__TASK SET__:
1. In the text on the US dollar, what program might the US Federal Reserve expand to further ease its monetary policy?
2. Reproduce word for word the part of the text on the US dollar that begins with "In general, the" and ends after "its bond-buying program.".

*** Opening of TEXT BLOCK ***

Recently, the US dollar has been trading in pairs with the single European currency very unevenly, without a clear direction. The price dynamics of the main currency pair is still affected by the ongoing COVID-19 pandemic. So, in the United States of America, the number of deaths from coronavirus has already exceeded 250 thousand people, and therefore New York schools have switched to correspondence education. However, in Europe, the situation with the daily number of infected people, to put it mildly, is far from ideal. This has been repeatedly reported in previous articles, so we will not repeat it.
In general, the US currency is in an uncertain state. On the one hand, the dollar is still in demand as a protective asset, but on the other, fiscal stimulus in the United States, which is delayed due to Donald Trump's non-recognition of the results of the presidential election, puts pressure on the rate of the "American". Against this background, speculation has resumed that the US Federal Reserve (FRS) will further ease its monetary policy by expanding its bond-buying program.

*** Close of TEXT BLOCK ***
*** Opening of RECORD EXTRACTS ***

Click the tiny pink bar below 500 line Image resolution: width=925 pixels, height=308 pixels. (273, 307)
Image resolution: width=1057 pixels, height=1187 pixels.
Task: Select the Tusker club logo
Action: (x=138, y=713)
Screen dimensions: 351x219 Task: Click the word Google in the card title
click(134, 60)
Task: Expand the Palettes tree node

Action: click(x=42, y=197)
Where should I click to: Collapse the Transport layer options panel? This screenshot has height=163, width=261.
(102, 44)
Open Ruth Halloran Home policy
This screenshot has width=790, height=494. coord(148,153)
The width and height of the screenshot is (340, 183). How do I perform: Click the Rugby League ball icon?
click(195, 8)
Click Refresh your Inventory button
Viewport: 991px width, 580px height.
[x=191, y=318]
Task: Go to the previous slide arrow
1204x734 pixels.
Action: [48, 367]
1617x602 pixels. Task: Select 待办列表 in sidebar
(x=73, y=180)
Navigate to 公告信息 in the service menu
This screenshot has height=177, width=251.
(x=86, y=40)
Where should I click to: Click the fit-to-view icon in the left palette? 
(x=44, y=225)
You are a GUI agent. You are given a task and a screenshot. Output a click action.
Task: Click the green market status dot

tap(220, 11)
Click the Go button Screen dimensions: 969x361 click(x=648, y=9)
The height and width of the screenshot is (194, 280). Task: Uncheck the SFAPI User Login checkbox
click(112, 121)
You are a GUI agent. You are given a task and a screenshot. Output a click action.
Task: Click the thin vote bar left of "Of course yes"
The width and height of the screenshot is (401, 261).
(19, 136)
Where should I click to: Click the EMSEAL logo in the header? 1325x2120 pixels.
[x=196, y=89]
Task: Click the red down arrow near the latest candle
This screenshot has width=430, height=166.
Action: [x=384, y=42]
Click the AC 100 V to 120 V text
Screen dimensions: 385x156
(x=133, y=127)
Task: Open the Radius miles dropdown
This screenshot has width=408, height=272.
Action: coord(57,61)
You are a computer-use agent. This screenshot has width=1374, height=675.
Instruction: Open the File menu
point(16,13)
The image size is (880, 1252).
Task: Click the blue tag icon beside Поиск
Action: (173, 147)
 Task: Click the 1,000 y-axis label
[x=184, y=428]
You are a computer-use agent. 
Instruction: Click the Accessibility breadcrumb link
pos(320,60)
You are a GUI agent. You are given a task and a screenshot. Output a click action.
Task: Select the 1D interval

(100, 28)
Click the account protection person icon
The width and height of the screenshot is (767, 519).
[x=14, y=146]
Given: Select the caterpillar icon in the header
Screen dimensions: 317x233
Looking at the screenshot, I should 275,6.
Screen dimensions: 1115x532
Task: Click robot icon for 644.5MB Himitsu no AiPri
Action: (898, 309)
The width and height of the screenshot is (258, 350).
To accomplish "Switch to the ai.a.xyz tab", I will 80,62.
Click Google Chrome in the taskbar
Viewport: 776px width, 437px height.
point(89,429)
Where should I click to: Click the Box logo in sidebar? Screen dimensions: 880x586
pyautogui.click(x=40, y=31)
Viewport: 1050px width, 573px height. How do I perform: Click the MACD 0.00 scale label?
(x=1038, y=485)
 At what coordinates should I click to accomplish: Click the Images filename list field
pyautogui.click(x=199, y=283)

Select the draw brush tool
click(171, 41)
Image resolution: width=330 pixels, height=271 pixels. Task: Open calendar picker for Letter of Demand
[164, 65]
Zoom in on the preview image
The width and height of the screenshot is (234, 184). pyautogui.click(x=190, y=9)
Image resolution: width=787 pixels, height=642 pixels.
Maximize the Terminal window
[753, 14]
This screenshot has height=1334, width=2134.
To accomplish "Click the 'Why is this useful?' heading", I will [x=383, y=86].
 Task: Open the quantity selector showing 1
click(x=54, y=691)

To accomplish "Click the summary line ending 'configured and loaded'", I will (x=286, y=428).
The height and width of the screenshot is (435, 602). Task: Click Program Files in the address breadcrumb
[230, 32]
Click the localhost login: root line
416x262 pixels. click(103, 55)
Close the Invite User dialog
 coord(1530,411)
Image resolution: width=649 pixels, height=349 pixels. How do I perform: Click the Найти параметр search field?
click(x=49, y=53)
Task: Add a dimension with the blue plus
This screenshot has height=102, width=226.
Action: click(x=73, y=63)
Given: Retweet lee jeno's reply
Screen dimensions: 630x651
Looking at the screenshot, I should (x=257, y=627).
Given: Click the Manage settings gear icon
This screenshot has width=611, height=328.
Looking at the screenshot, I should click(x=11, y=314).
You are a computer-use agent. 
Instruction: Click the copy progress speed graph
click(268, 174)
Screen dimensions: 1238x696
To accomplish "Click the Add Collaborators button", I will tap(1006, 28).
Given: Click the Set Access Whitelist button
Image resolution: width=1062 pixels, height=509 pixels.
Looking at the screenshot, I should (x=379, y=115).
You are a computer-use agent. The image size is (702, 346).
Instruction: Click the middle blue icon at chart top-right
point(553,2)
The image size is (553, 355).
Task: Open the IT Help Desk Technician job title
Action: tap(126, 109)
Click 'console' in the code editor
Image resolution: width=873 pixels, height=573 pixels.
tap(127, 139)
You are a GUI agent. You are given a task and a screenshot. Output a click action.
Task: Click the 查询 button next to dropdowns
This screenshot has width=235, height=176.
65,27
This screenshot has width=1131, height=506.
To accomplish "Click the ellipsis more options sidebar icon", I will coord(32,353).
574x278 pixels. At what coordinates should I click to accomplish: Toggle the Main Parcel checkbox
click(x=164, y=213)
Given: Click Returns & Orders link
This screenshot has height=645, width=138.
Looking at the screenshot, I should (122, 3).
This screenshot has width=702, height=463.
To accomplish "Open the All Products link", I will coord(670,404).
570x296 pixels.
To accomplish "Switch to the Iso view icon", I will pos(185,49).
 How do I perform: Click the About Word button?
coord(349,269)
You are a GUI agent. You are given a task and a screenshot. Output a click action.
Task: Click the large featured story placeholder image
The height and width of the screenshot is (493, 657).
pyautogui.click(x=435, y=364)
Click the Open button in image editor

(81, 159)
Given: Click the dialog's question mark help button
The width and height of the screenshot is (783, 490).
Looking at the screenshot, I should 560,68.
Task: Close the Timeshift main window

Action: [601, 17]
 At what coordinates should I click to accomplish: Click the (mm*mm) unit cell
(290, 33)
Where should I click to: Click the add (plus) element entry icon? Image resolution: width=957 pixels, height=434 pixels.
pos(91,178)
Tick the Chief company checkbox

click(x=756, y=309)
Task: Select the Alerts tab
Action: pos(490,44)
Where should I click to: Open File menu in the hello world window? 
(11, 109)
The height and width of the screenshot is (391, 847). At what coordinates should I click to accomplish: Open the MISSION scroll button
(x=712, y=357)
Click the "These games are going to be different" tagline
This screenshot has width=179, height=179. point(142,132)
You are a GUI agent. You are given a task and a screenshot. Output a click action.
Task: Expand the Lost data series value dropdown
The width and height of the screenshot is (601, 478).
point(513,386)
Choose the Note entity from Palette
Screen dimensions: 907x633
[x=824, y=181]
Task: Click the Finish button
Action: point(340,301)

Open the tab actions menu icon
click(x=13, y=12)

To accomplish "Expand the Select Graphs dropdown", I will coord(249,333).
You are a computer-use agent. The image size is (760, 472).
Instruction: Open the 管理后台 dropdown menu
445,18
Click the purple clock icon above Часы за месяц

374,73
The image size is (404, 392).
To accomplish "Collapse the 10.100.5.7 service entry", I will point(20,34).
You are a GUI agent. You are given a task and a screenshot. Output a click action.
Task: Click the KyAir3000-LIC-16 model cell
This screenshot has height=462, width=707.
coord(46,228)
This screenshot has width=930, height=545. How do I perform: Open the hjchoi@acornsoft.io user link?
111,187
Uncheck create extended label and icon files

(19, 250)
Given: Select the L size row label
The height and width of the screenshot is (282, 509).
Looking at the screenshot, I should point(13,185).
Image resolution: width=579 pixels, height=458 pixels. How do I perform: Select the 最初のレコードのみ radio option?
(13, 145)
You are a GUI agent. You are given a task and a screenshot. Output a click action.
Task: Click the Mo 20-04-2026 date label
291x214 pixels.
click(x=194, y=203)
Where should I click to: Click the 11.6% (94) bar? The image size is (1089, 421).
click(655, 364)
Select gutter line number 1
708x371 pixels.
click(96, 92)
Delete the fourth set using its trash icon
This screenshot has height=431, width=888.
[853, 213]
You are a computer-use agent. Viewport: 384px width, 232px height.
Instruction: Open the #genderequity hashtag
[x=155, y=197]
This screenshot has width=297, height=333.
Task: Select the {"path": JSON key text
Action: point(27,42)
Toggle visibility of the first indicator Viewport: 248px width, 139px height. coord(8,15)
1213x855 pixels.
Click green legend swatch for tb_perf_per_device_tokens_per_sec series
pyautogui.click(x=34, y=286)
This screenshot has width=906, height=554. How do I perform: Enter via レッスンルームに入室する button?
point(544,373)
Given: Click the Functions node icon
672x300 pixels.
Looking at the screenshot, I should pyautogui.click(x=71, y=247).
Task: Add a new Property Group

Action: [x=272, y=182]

*** Close of RECORD EXTRACTS ***

__ANSWERS TO THE EXERCISE__:
1. Its bond-buying program.

2.
In general, the US currency is in an uncertain state. On the one hand, the dollar is still in demand as a protective asset, but on the other, fiscal stimulus in the United States, which is delayed due to Donald Trump's non-recognition of the results of the presidential election, puts pressure on the rate of the "American". Against this background, speculation has resumed that the US Federal Reserve (FRS) will further ease its monetary policy by expanding its bond-buying program.